M2Card’s marketing will try to reach teens in their own environment. Cho says the M2Card will promote its product in teen magazines, online and on the radio. The card also will be featured in “Making High School Count” programs that work in schools to teach students about finances.
Catering to the teen penchant for wireless technology, the M2Card will allow teens to check card balances via cell phone and two-way pager. The company also plans to have a live chat customer service email option. “We want to do things in accordance with the lifestyle of the teenager,” Cho says.
Another product hitting the teen market is PocketPass, a phone card that can be used for purchases. The card’s appeal will be that teens can put value into the card at local retailers who sell cards, says founder and Chairman Lewis Perdue. The card launched as a beta test in Silicon Valley in late July with about 100 retailers selling it. The company has a deal with the 8,000-member Independent Agents Network to sell the card to more than 350,000 phone card sales outlets in the U.S.

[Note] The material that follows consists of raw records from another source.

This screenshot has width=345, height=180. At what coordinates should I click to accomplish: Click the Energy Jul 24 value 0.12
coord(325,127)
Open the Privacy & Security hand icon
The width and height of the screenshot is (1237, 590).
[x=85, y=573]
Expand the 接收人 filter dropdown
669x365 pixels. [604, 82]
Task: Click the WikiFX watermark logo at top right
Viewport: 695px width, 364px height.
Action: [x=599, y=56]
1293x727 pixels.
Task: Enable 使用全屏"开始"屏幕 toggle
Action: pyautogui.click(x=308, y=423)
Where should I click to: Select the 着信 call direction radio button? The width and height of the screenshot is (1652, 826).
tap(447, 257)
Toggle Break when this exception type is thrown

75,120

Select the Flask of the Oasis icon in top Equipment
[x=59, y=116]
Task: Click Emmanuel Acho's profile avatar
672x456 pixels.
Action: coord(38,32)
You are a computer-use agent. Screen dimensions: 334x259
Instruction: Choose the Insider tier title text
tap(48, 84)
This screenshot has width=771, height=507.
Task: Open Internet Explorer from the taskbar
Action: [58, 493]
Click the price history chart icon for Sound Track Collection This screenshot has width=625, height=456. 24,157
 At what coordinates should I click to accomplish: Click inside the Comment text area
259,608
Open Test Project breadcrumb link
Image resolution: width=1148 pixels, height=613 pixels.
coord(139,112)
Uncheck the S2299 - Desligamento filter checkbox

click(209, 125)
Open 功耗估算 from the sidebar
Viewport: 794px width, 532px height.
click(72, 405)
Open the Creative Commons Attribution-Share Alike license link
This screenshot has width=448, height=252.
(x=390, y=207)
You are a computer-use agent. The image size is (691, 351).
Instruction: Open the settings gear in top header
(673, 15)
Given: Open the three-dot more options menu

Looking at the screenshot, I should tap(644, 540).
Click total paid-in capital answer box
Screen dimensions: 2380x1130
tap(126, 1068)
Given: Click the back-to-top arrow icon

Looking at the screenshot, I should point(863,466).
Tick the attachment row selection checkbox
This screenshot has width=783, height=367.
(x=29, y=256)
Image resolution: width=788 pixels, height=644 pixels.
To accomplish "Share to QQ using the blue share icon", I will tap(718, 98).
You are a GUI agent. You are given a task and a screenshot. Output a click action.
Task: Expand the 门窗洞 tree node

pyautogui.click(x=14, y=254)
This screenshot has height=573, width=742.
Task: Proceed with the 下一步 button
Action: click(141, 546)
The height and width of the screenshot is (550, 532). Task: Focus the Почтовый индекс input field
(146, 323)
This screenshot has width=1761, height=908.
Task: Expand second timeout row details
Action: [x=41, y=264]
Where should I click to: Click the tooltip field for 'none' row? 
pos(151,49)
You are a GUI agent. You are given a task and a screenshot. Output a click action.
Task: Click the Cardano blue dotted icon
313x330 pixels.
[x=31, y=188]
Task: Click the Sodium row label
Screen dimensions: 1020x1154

PocketPass is targeting online merchants who sell content under $10. PocketPass will charge merchants 12.5% of each transaction, 6.25 cents on a 50-cent download, for example.
Right now, PocketPass is working on a branding and payment deal with Safesearching.com, a site that sells premium content and chat options on such Generation Y stars as Allissa Milano and Catherine Zeta Jones. Another deal involves cobranding the PocketPass with Allaccess.com, a company that owns the phone card rights to such teen musical acts as Christina Aguilera, whose hit “What a Girl Wants” topped the charts this past summer, and the Back Street Boys. Perdue expects the two deals to put 6 million PocketPass cards in the teen market within 12 months.
The current cosmos of teen payment vehicles is packed with players and plans for conquering the teen universe. But it’s still a shot in the dark to determine who will rule the market. Says Alloy.com’s Skey, “This holiday season is when we’ll see how accepting these teen products has helped our sales.”